Probably not, if it’s a George Mason High School academic bowler. GMHS is the home of champion academic athletes. So far this season their record is an impressive 20-0, though the 20 wins are just a fraction of the team's almost unheard of success.

Here’s a little history straight from coach Jamie Scharff: In the last six years, the Mason High academic team has won the district championship every year. Four times in the past six years, Mason's team has won the regional championship — they finished second the other two years. Three times in the last six years the team captured the state championship, twice finishing as runner up and once in fifth place.

While the winning streak has made the coach very proud of his kids, Scharff's not-so-secret strategy is a simple one — have smart kids and practice.

Students gather twice a week in Scharff’s classroom with nimble thumbs and sharp minds. With buzzers at the ready, the young scholars sit at desks, divided into two teams. Scharff serves as the question man.

Questions range from literature to mathematical computations, from politics to geography. Fortunately, their coach is well seasoned.

“I organized the team and the practices. Once you do it for a while, you get a pretty good idea of what the quiz bowl canon is, that is the body of knowledge that you can guarantee the questions will come from. It’s hard to know at the edges what will be included and what will not be included, but there are some things that you know will be included.”

Scharff has been coaching the scholastic bowl team for eight years and the Virginia High School League only began offering the scholastic bowl title in 1998.

The kids laugh with and at each other as the buzzers sound, lights glow green and red and answers fly. The best part is that these kids are not required to be here, in this den of trivia, everyone wants to play.

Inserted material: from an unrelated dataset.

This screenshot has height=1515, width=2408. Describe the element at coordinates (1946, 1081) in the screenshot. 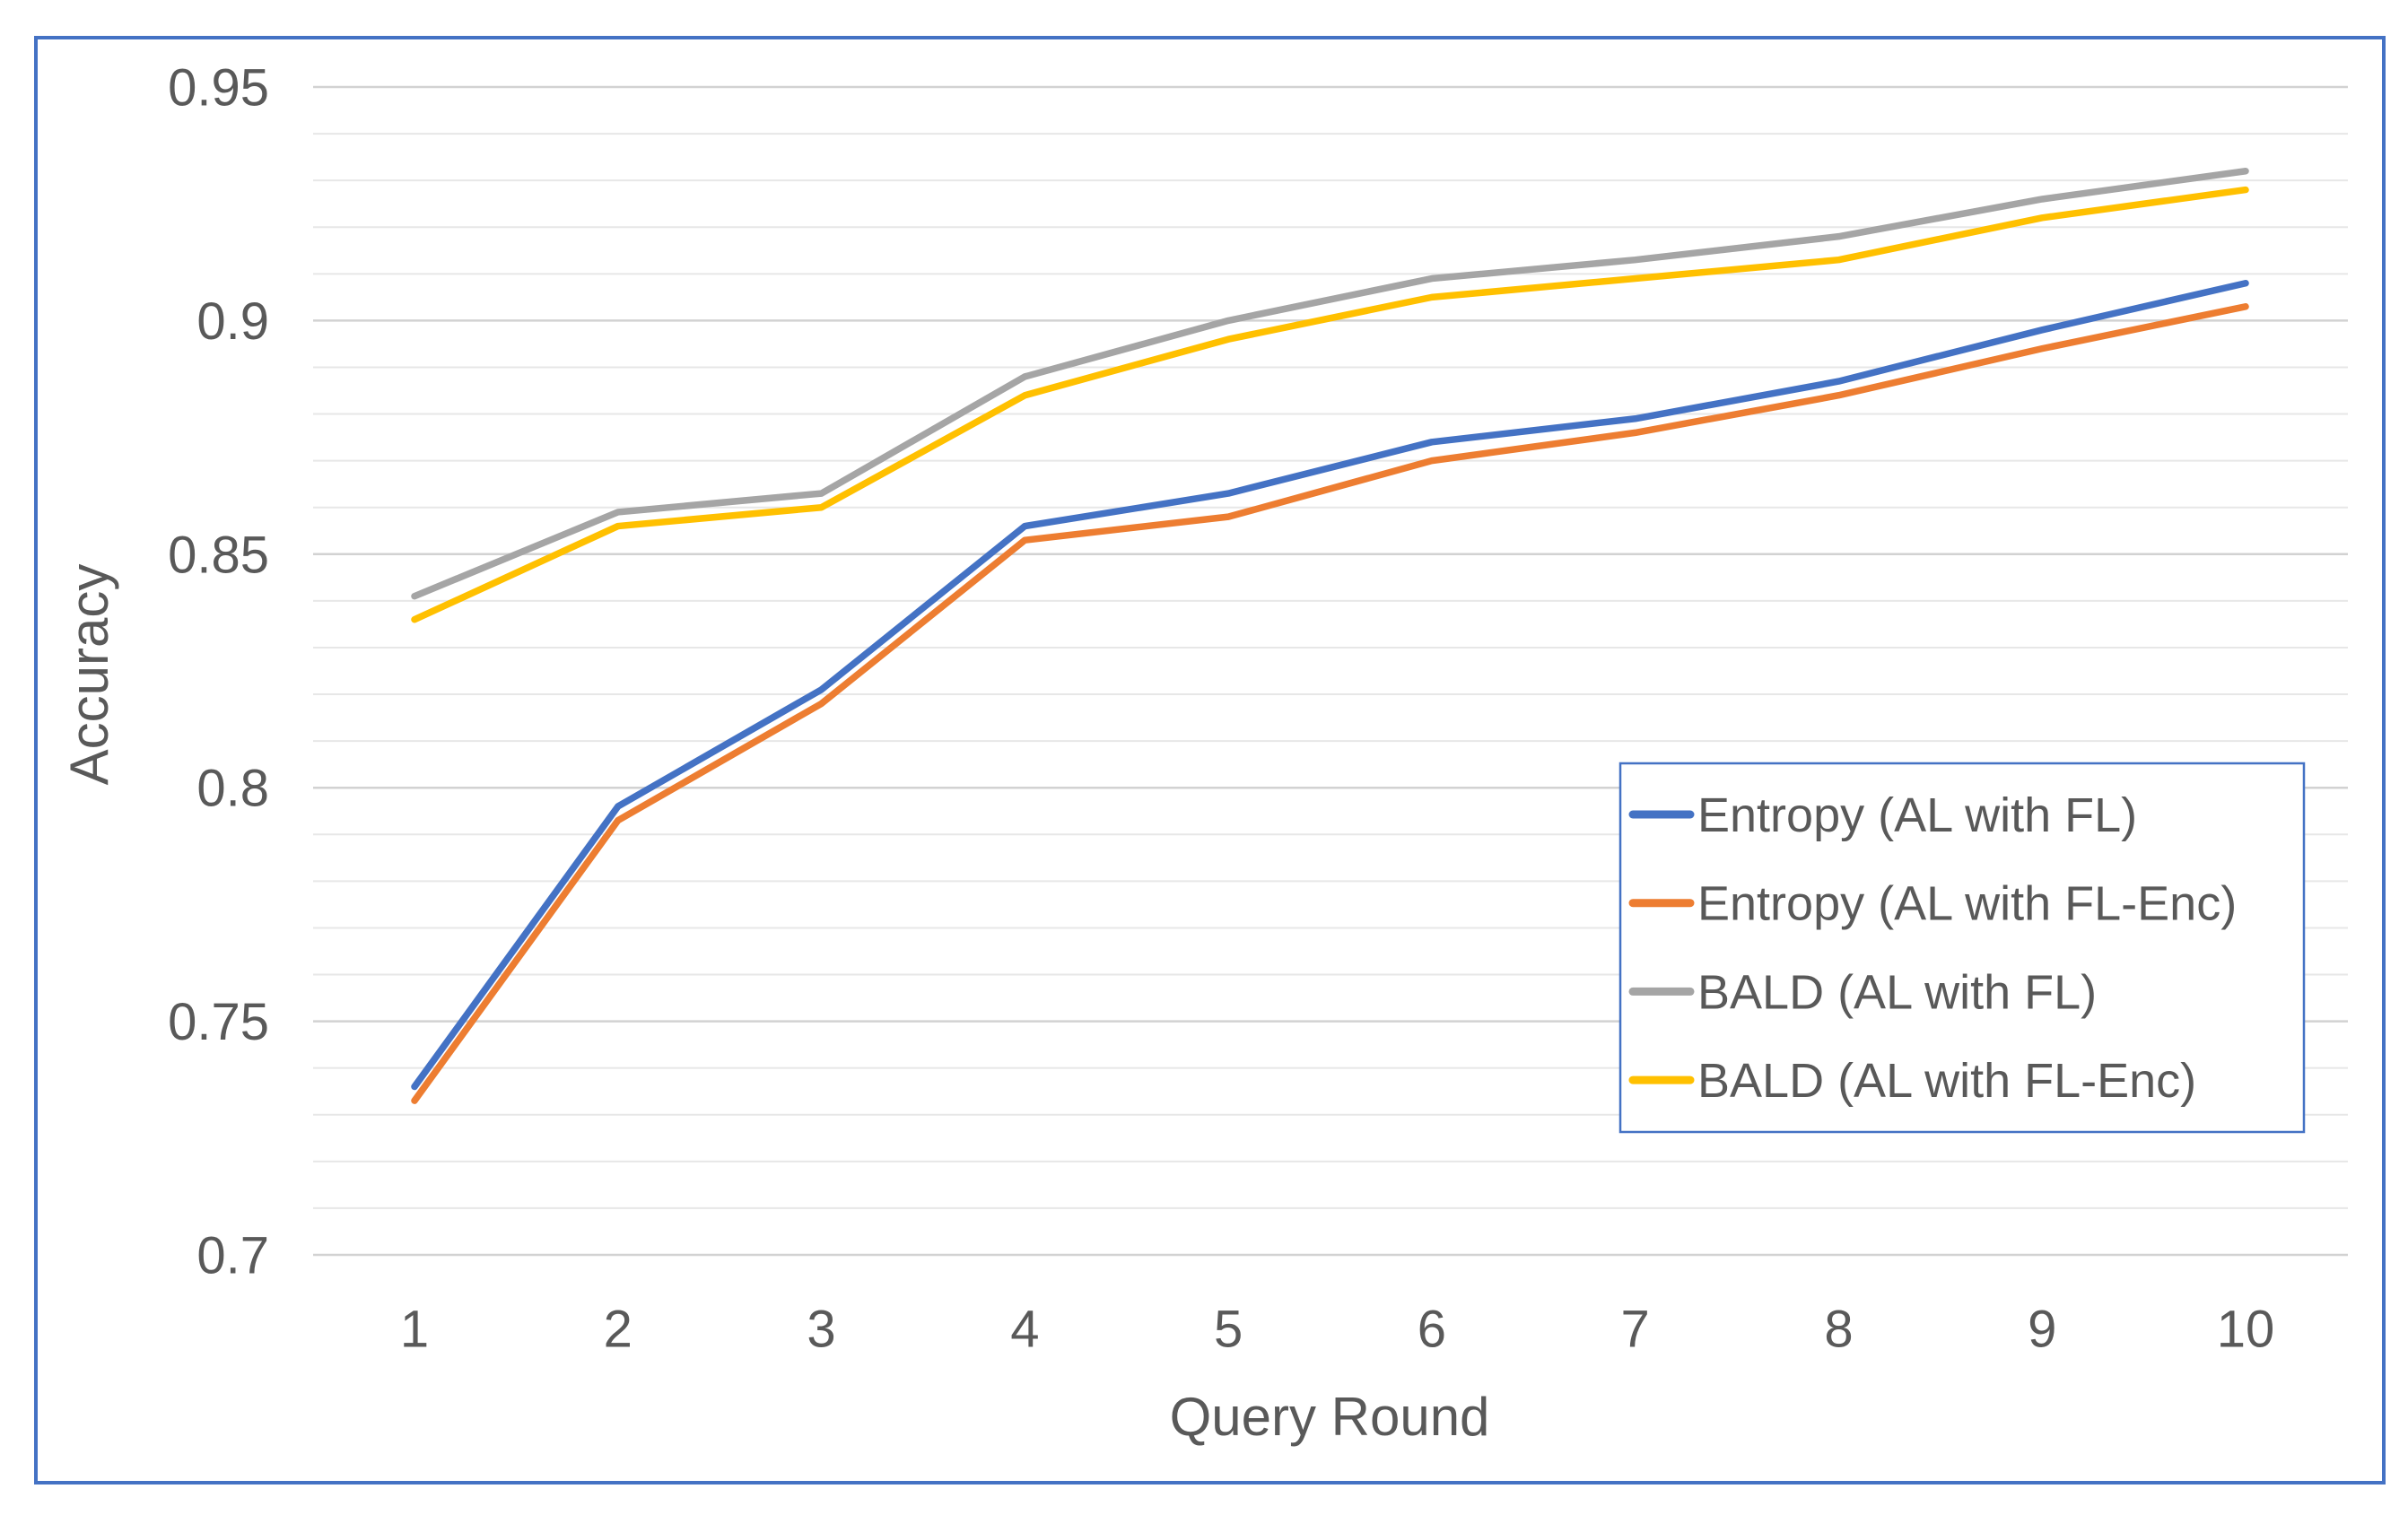

I see `legend-item-label: BALD (AL with FL-Enc)` at that location.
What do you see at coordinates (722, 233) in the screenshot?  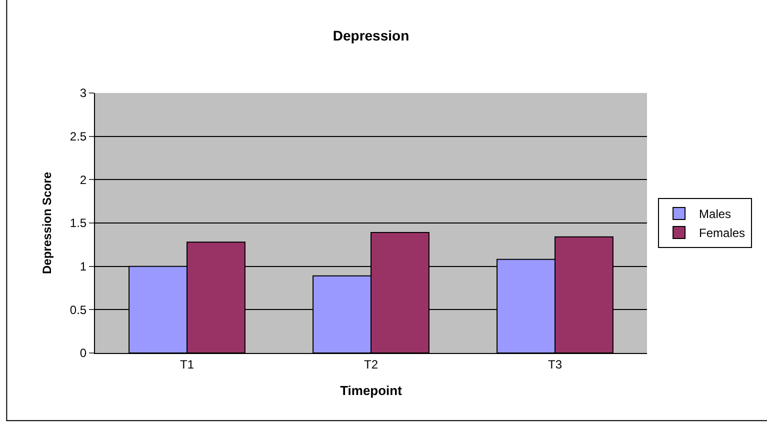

“One of the things I like most about coaching the team is that it is like a pure teaching activity,” says Scharff, who also teaches the theory of knowledge, anthropology, history and the relatively new comparative religions class — all part of the International Baccalaureate (IB) program, an internationally recognized advanced curricula available to highly motivated 11th and 12th grade students. “I say pure in the sense that I don't have to do any coercing like I do in say a required history class. I have kids coming to me saying ‘Please teach me. I want to learn to get better at this.’ That's a lot of fun as a teacher to have kids who are coming because they want to learn things.”

The students that attend and excel at practice are the ones who go on to play on the academic team. That's when Scharff exposes them to the intricacies of the competition.

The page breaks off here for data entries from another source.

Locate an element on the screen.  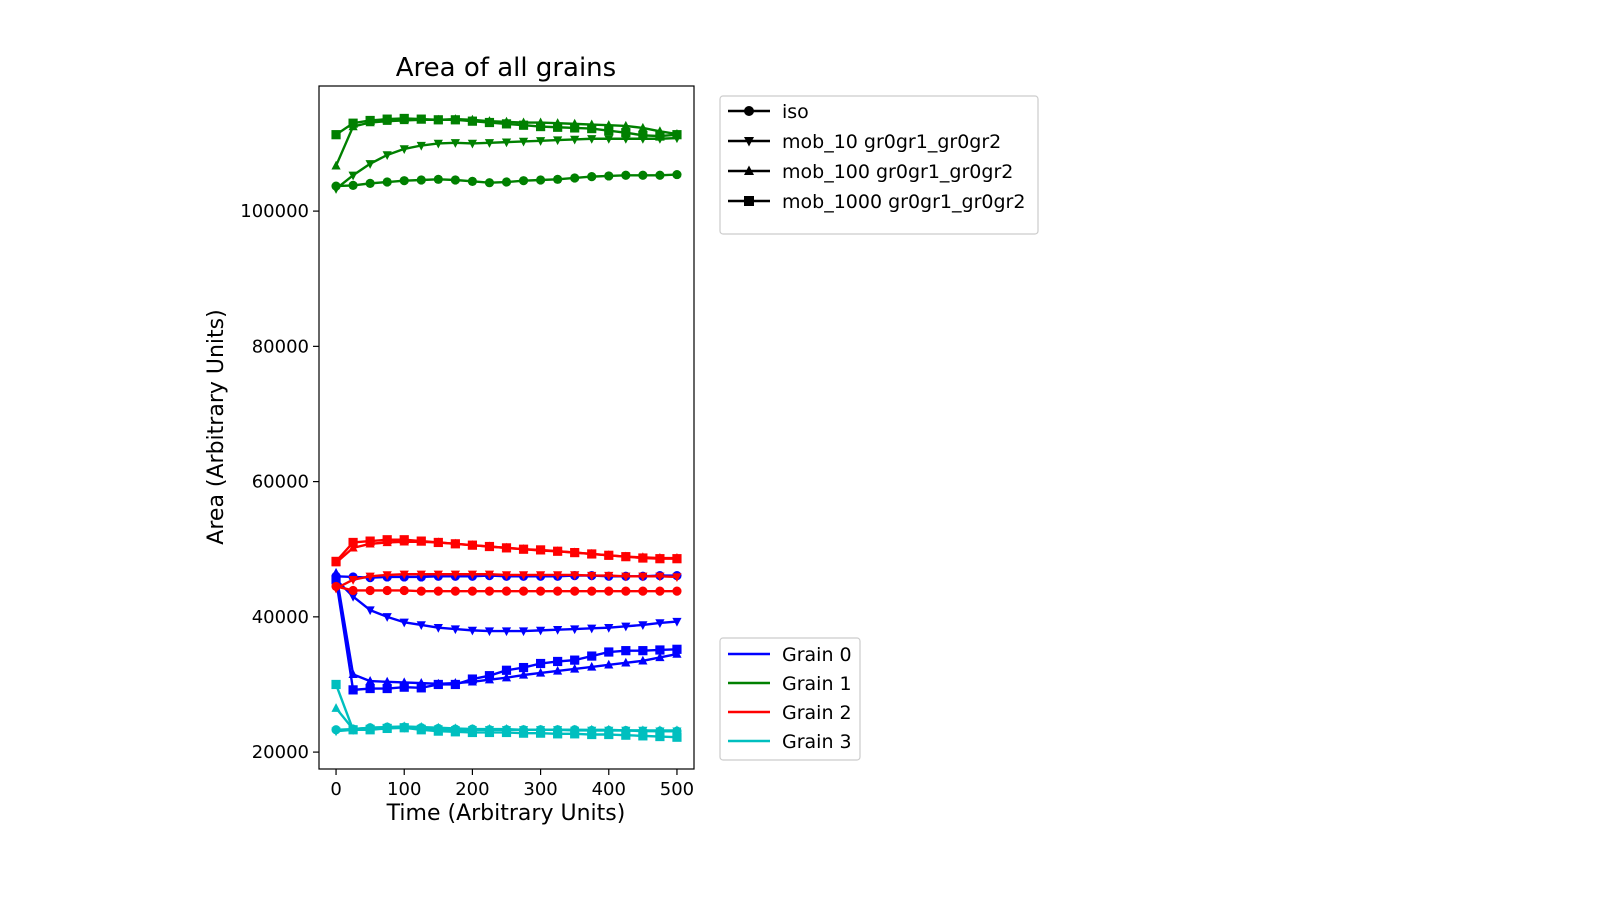
legend-entry: mob_1000 gr0gr1_gr0gr2 is located at coordinates (876, 202).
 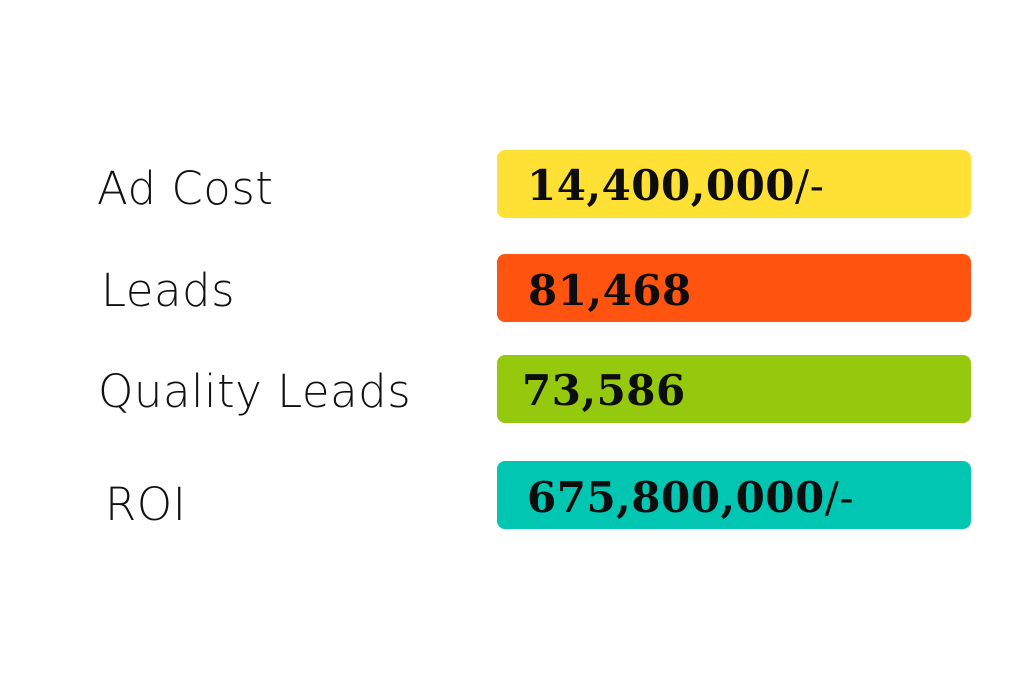 I want to click on ad-cost-value-wrap: 14,400,000/-, so click(x=676, y=186).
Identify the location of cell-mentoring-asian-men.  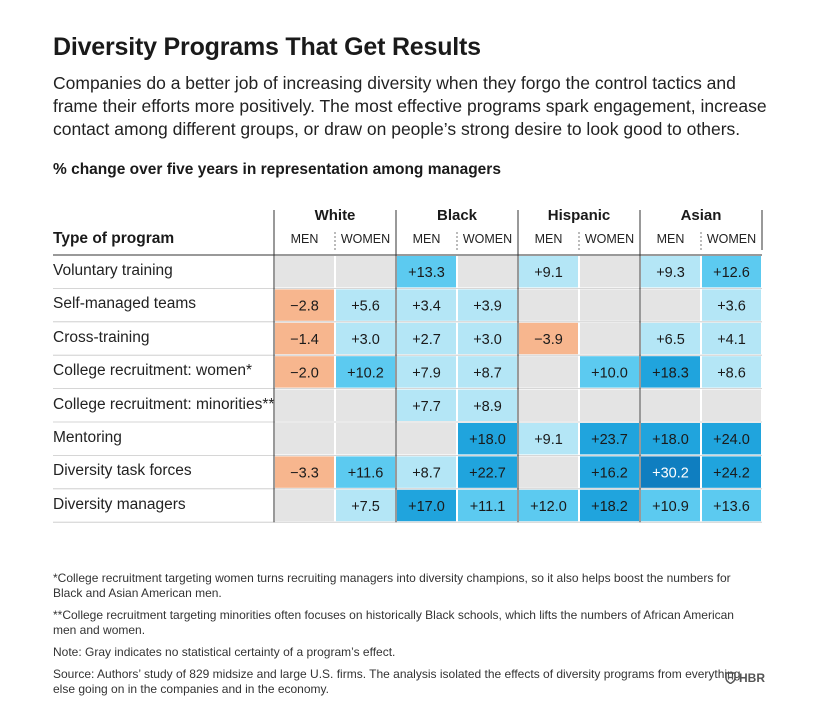
(670, 439).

“In 'It’s Academic' there is no penalty for buzzing in early because there is no bounce back. The other team doesn’t get a shot at it,” Scharff says, noting the differences from the popular televised quiz show that also features high school students. “In scholastic bowl you get a penalty and the whole question is repeated for the other team. You have to play differently. In 'It’s Academic' you have to buzz in as soon as you have a feeling that you know the answer. You have to take chances. In scholastic bowl they need to buzz in when they know it and as soon as they do. It's a slightly different degree of certainty that you need.”

For all of the team's successes and the glowing record, the team has not amassed much exposure. Even within the school, information is only found on a link near the bottom of the athletics page — an accommodation Scharff says they only received after a parent's prodding.

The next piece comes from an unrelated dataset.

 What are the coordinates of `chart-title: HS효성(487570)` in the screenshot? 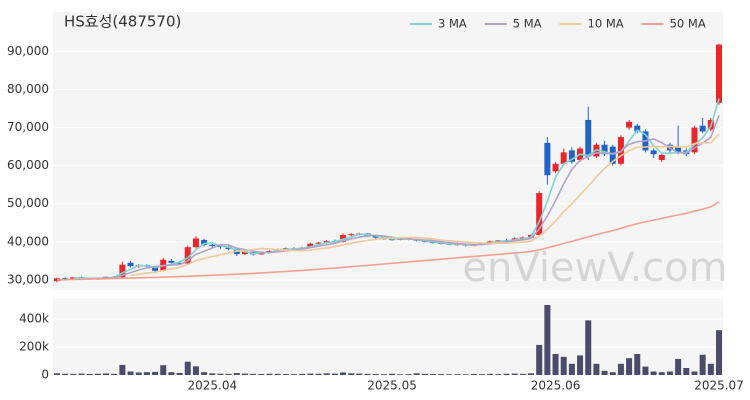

“They have competed so well over the past few years that if they were a sports team there probably would have been a parade down Broad Street in their honor!” says Scharff.

Though absent a parade, they are certainly not lacking in trophies. However, sometimes they are not as prominently displayed as Scharff would like.

“When we win trophies and things they go to the main office for display. After we won our first state championship the trophy was gone from the display case and I saw it sitting on top of a file cabinet in a conference room,” he recalls. “I took it and ever since then after we display them in the main office for a while I display them in my classroom. My window sill has about a twenty-foot long ledge filled with trophies. One of these days they will get us a trophy case. I think our academic team deserves that. But right now my room serves as the trophy case.”

So what revelry do these champions partake in to celebrate their plentiful victories?

“I ended up having them to my house in the summer,” Scharff says. “We had a barbeque and trivia games. That was our celebration.

“We are trivia people. We share the enjoyment of it. They like trying to stump me with trivia questions. We have that in common, so it’s something we bond over, being trivia nerds,” explains Scharff.

The GMHS academic team’s next match is the Bull Run District Tournament at Clarke on Saturday, January 19.